Albert V, Duke of Mecklenburg (1397 - 1 June /6 December 1423) was Duke of Mecklenburg from 1412 until his death.

==Life==
Albert V was the son of former King Albert of Sweden and Agnes (II) of Brunswick-Lüneburg, daughter of Duke Magnus II, Duke of Brunswick-Lüneburg. Albert III died in 1412 and, in accordance with an agreement with John IV, Agnes acted as guardian and regent for Albert V. In 1415 or 1416 he started ruling for himself. After John IV died in 1422, Albert V and John IV's widow acted as co-regents for her minor sons Henry IV and John V.

On 13 February 1419, Albert V and John IV together with the Council of the Hanseatic City of Rostock founded the University of Rostock as the first university in northern Germany and in the entire Baltic region.

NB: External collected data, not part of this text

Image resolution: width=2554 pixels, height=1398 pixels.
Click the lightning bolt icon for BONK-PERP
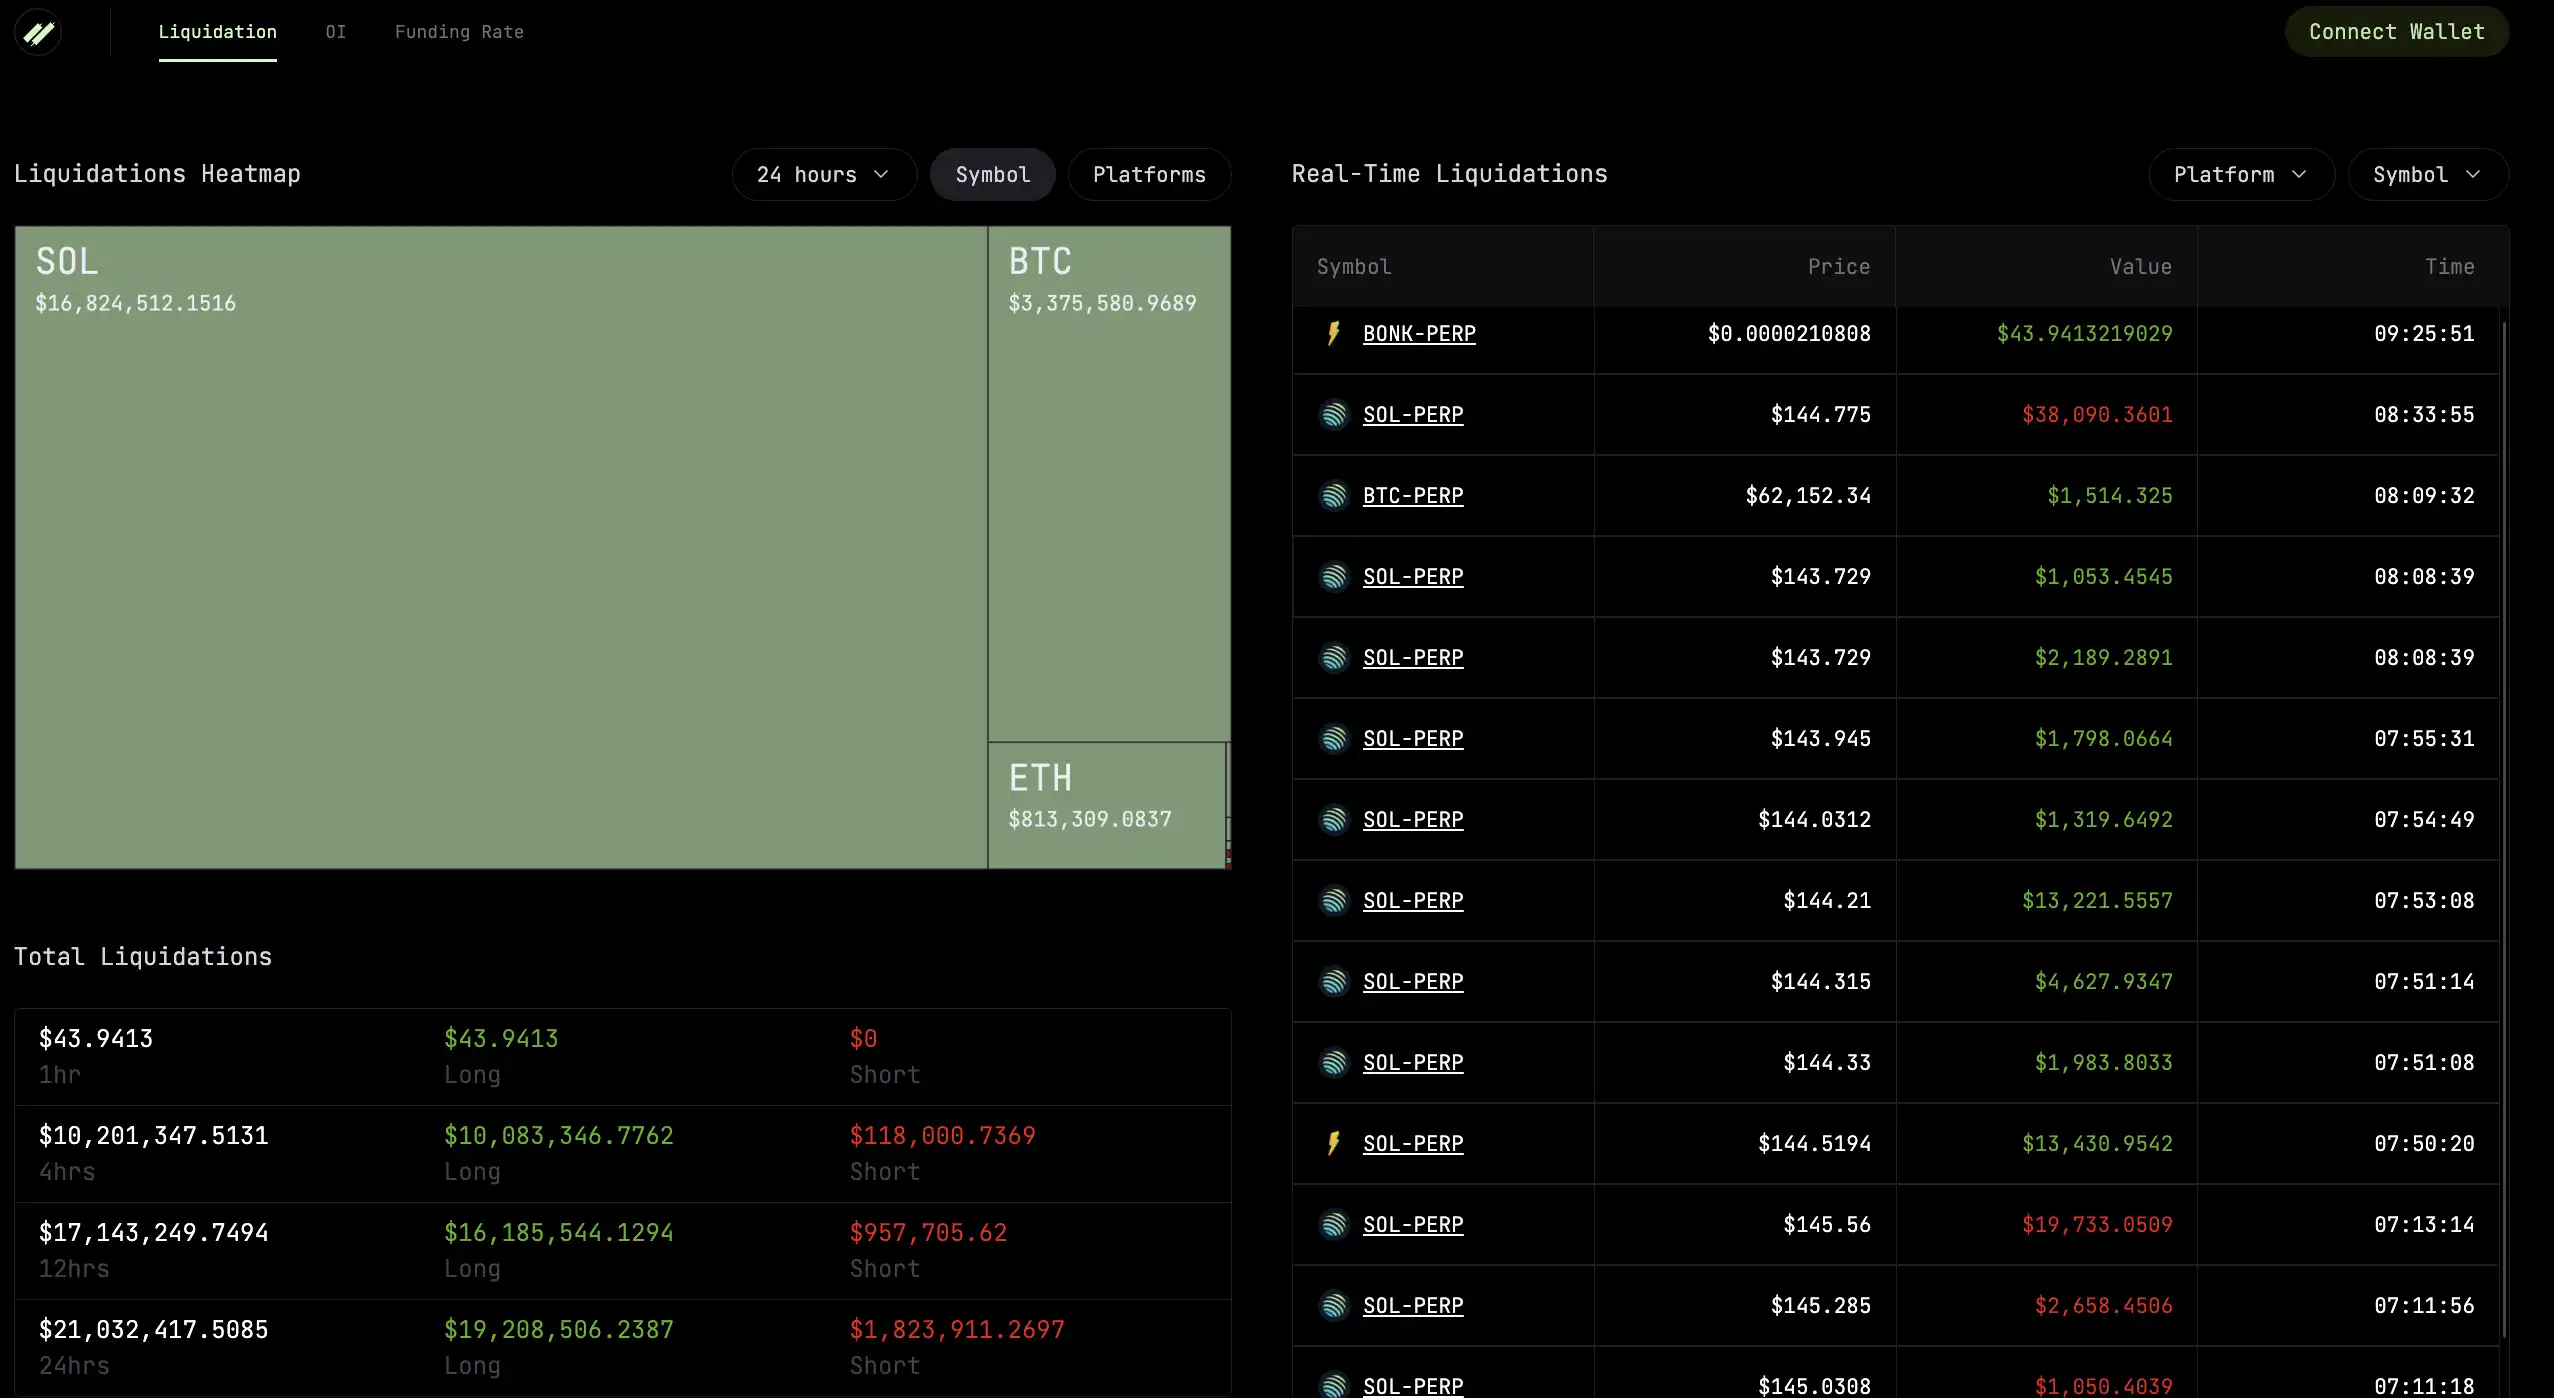pyautogui.click(x=1332, y=334)
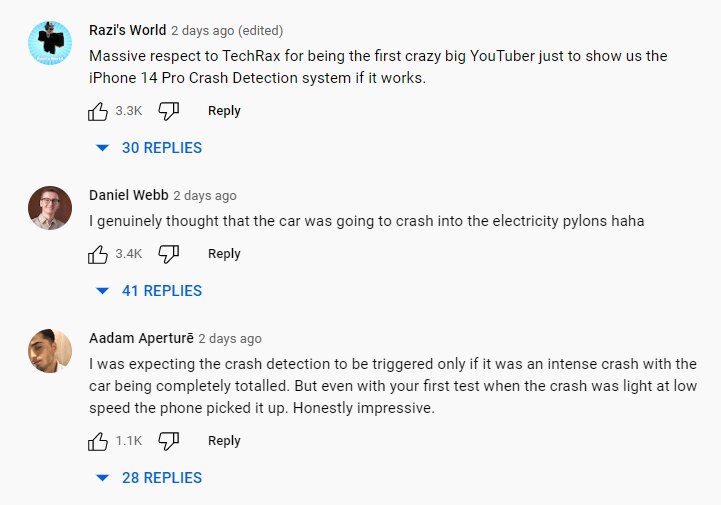Viewport: 721px width, 505px height.
Task: Expand 41 replies under Daniel Webb's comment
Action: pos(150,291)
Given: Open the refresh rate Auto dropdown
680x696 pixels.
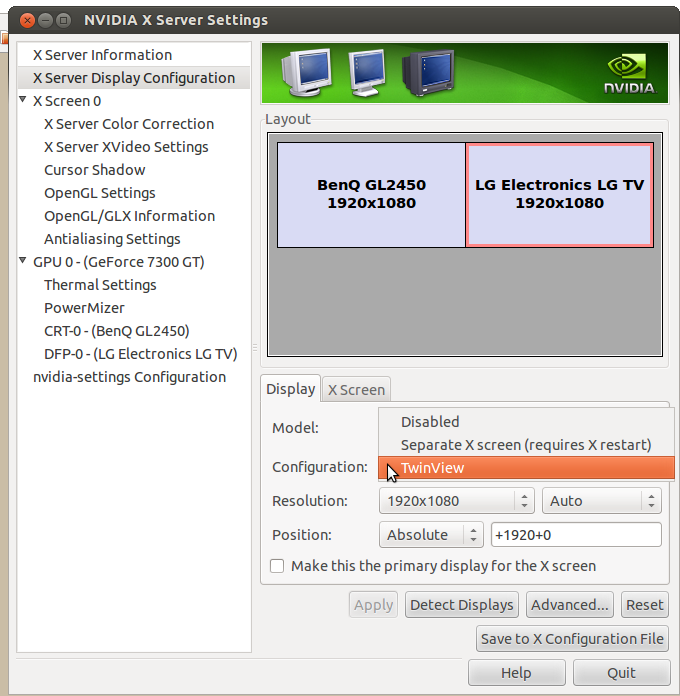Looking at the screenshot, I should click(x=603, y=501).
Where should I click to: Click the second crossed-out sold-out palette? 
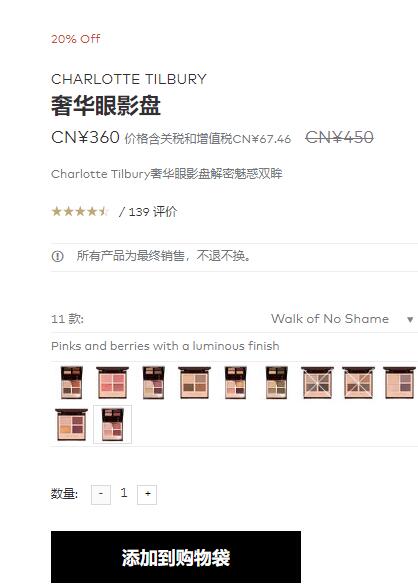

Since 1413 Albert had been engaged to Cecilia, the second daughter of the Burgrave Frederick of Nuremberg, later Elector of Brandenburg. However, Albert and Cecilia never married. Instead, Albert married Cecilia's sister Margaret in 1423. Frederick gave Albert the districts of Dömitz and Gorlosen as her dowry. However, Albert died shortly after he and Margaret were married.

== Sources ==
- Wigger, Friedrich (1885). "Stammtafeln des Großherzoglichen Hauses von Meklenburg"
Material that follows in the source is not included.